Your task is to return all the entries below exactly, with every picture omitted.

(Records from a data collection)
#####

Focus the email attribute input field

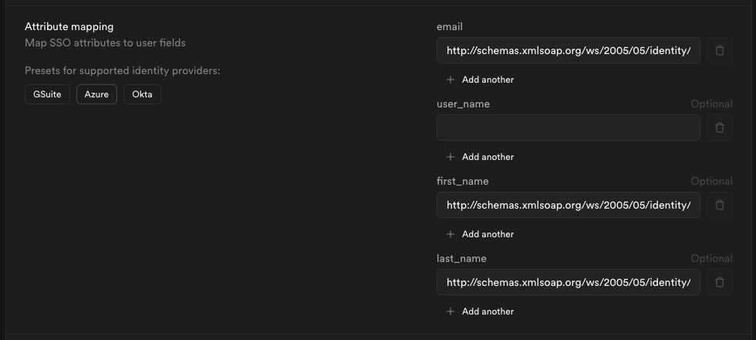[568, 50]
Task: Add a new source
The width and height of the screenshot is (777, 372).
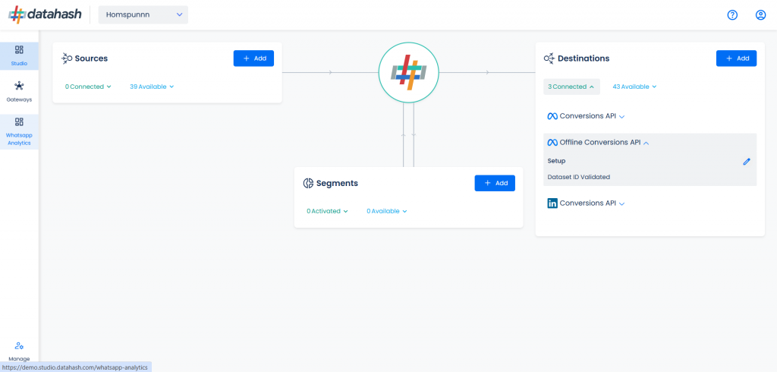Action: (x=253, y=58)
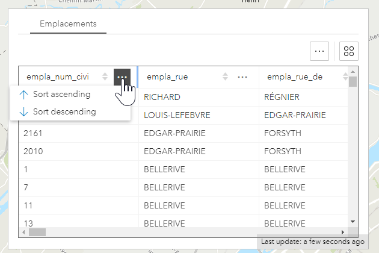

#####

• _The answer_
Focus the email attribute input field

[568, 50]
Task: Add a new source
The width and height of the screenshot is (777, 372).
Action: (x=253, y=58)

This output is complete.